SQLCommon Mistakes to Avoid

Common Mistakes to Avoid

Most SQL bugs aren't exotic — they're the same handful of gotchas showing up again and again, often because the mistake looks perfectly reasonable at first glance. This page is a quick reference to the ones that trip people up most often, so you can recognize them before they cause a problem instead of after.

Mistake

Why it hurts

Forgetting WHERE on UPDATE/DELETE

Without a WHERE clause, the statement applies to every row in the table — a one-word omission can wipe out or overwrite an entire table.

Using = NULL instead of IS NULL

NULL represents "unknown," and comparing anything to it with = also returns unknown (treated as false) rather than true — column = NULL never matches any row, even NULL ones. Use IS NULL / IS NOT NULL.

Confusing WHERE and HAVING

WHERE filters individual rows before grouping happens; HAVING filters groups after aggregation. Putting an aggregate condition like COUNT(*) > 5 in WHERE fails outright, and putting a plain row filter in HAVING works but is needlessly slower.

NOT IN with a list that contains NULL

If the subquery or list used with NOT IN produces even one NULL, the entire condition evaluates to unknown for every row, and the query returns no rows at all — a silent, confusing result. Prefer NOT EXISTS when NULLs are possible.

COUNT(*) vs COUNT(column)

COUNT(*) counts every row regardless of NULLs; COUNT(column) only counts rows where that specific column is not NULL. Using them interchangeably gives silently different, and sometimes wrong, totals.

Assuming SELECT * returns columns in a stable order

Column order is not a guaranteed contract — a later schema change can reorder or add columns, silently breaking code that reads results positionally instead of by name.
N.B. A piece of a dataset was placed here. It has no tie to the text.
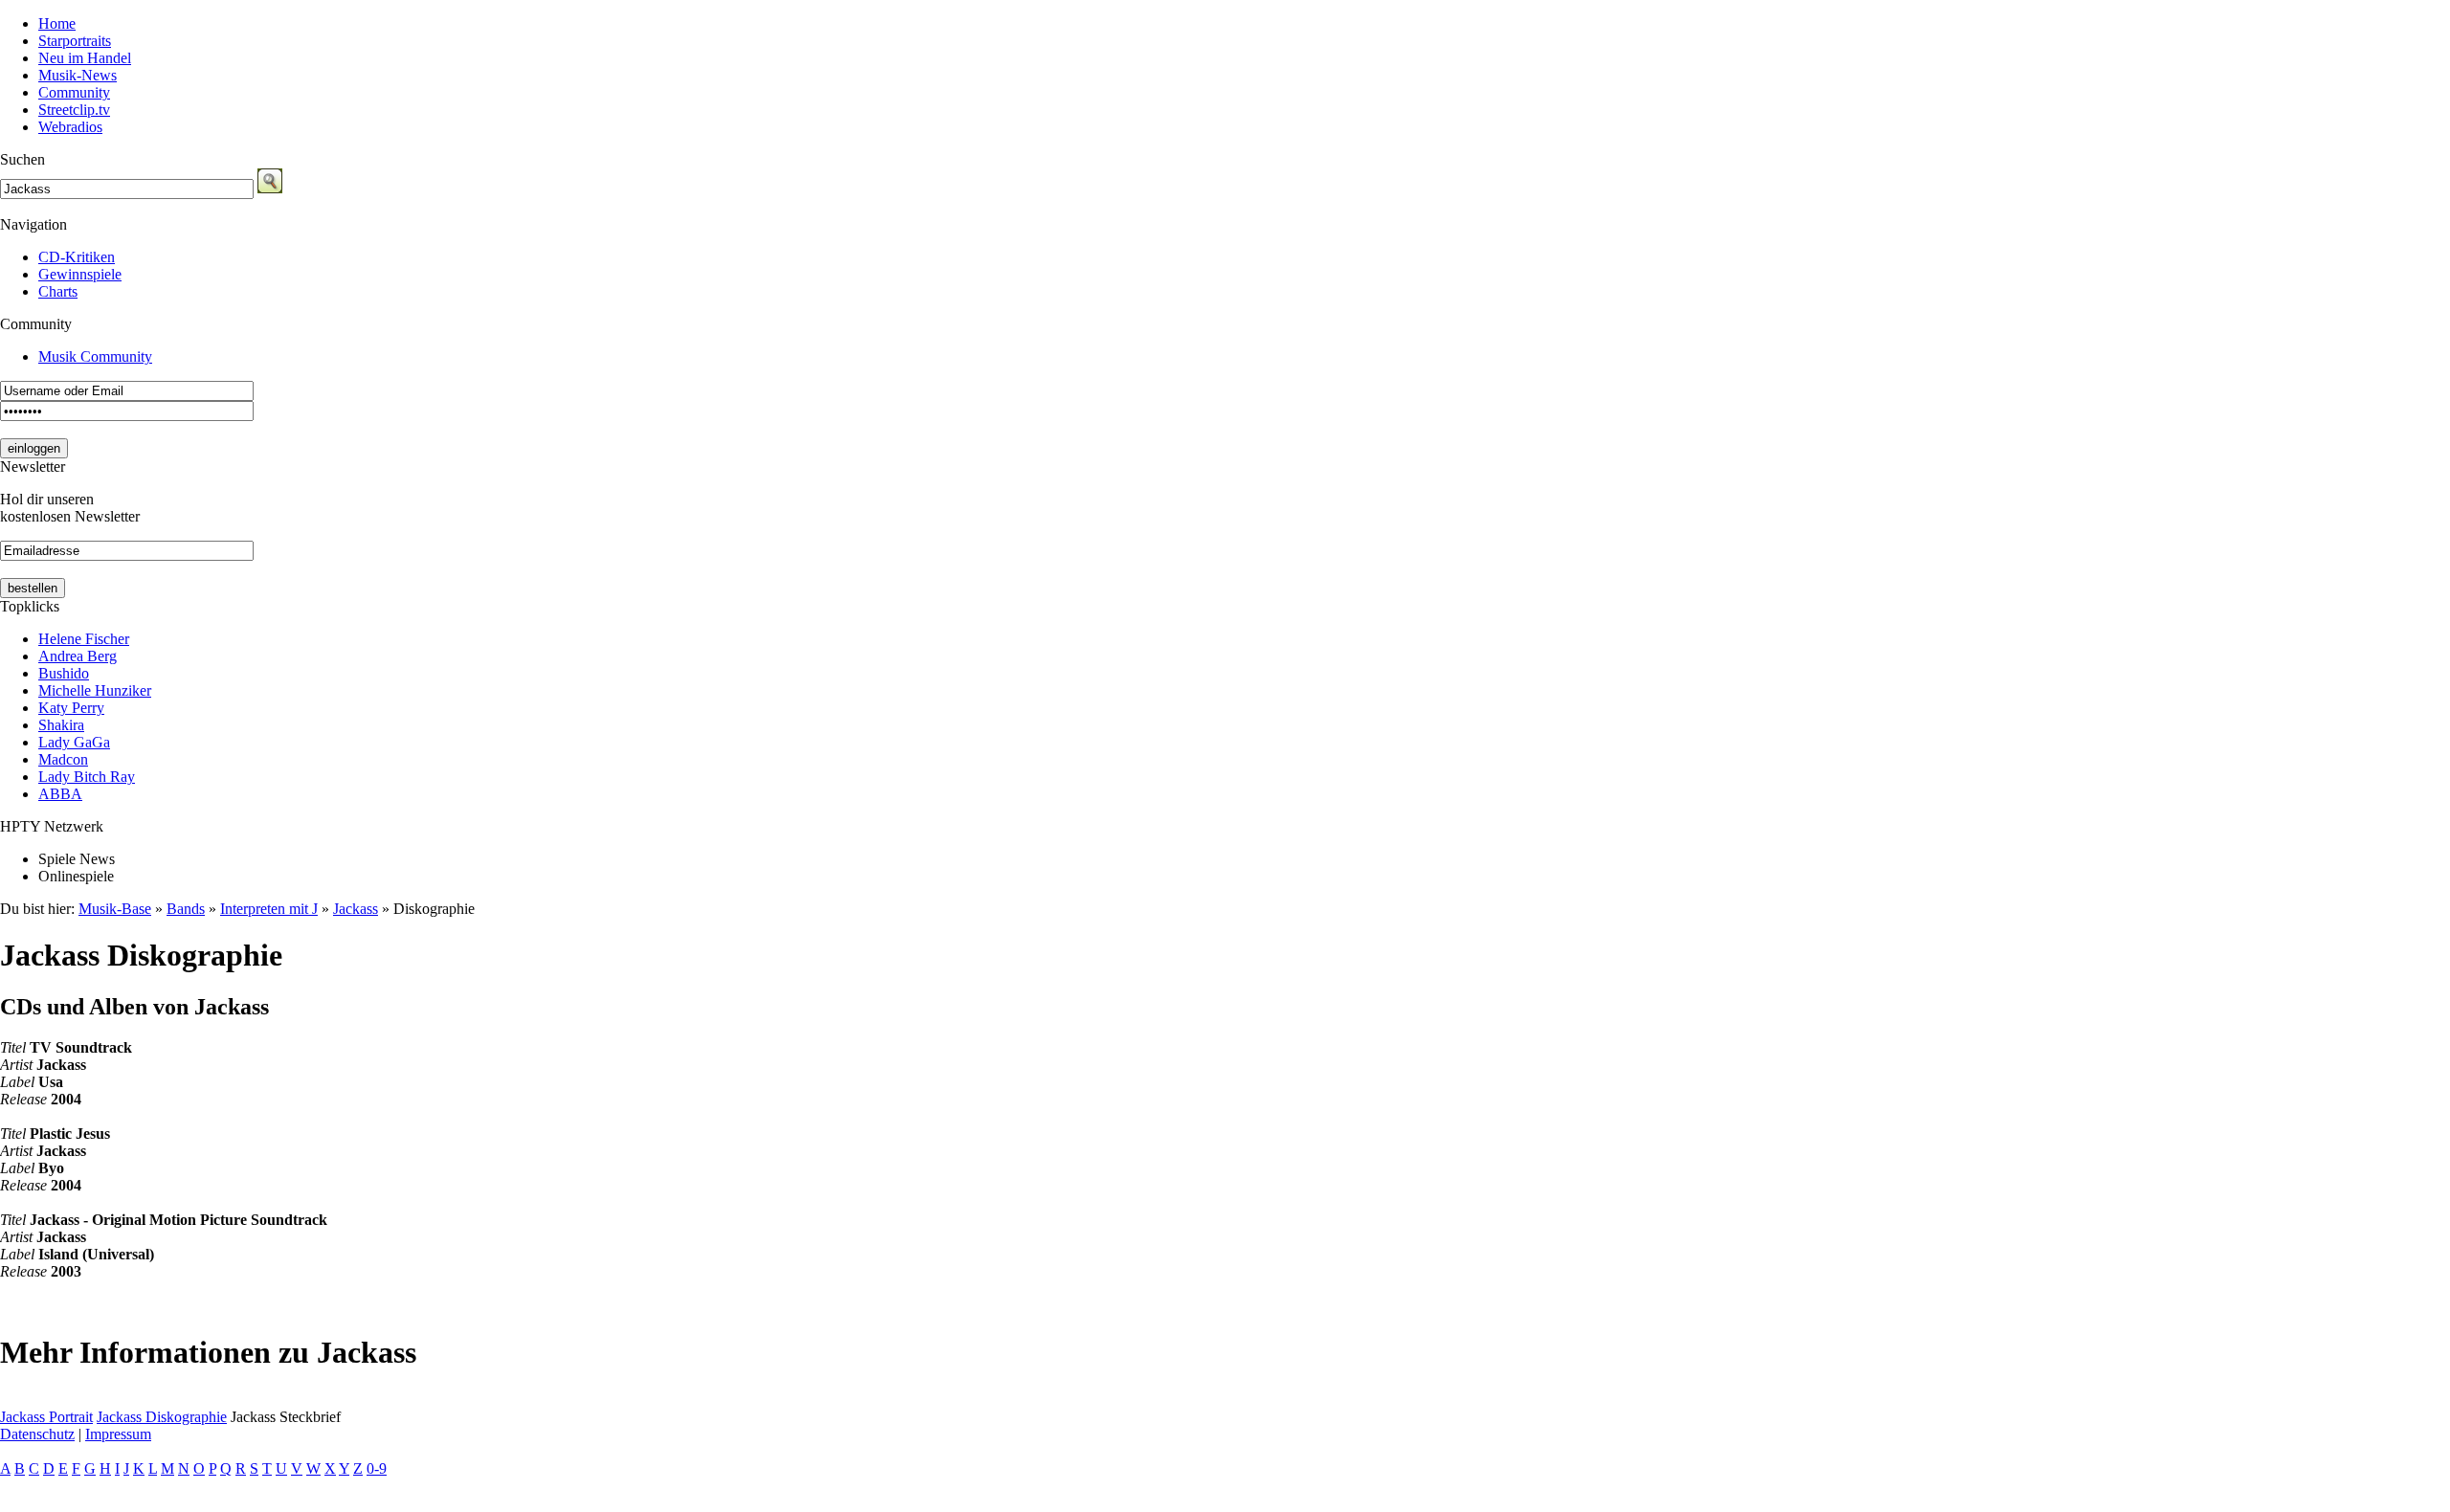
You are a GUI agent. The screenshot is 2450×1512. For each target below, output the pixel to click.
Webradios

Building queries with string concatenation

Splicing user input directly into a SQL string opens the door to SQL injection and breaks on ordinary input like an apostrophe in a name. Always use parameterized queries.

Over-indexing or under-indexing

Too few indexes means slow lookups and full table scans on large tables; too many indexes slows down every INSERT/UPDATE/DELETE, since each index has to be maintained on every write.

Skipping transactions on multi-step operations

Running related statements independently means a failure partway through can leave data in an inconsistent state, with some changes applied and others not.

Ignoring EXPLAIN output

Assuming a query is fast because it "looks simple" instead of checking whether the planner is actually using an index — a missing index often only becomes visible in EXPLAIN, not in a quick manual test on a small table.

The NULL comparison trap, illustrated

This returns zero rows, even for rows where email really is NULL

SQL
SELECT * FROM users WHERE email = NULL;   -- always empty, this is wrong

SELECT * FROM users WHERE email IS NULL;  -- correct
The NOT IN with NULLs trap, illustrated

A single NULL in the subquery silences the whole query

SQL
-- if any refunded order has a NULL customer_id, this returns NO rows,
-- even for customers who clearly never appear in refunded_orders:
SELECT * FROM customers
WHERE id NOT IN (SELECT customer_id FROM refunded_orders);

-- NOT EXISTS does not have this problem:
SELECT * FROM customers c
WHERE NOT EXISTS (
  SELECT 1 FROM refunded_orders r WHERE r.customer_id = c.id
);
Most of these mistakes are silent
Notice that almost none of these produce an error message — they return a result that looks plausible but is subtly wrong, or in the case of a missing `WHERE`, a result that is dramatically wrong but only discovered after the damage is done. Testing on realistic data, using `SELECT` to verify before mutating, and checking `EXPLAIN` output are what catch these before they reach production.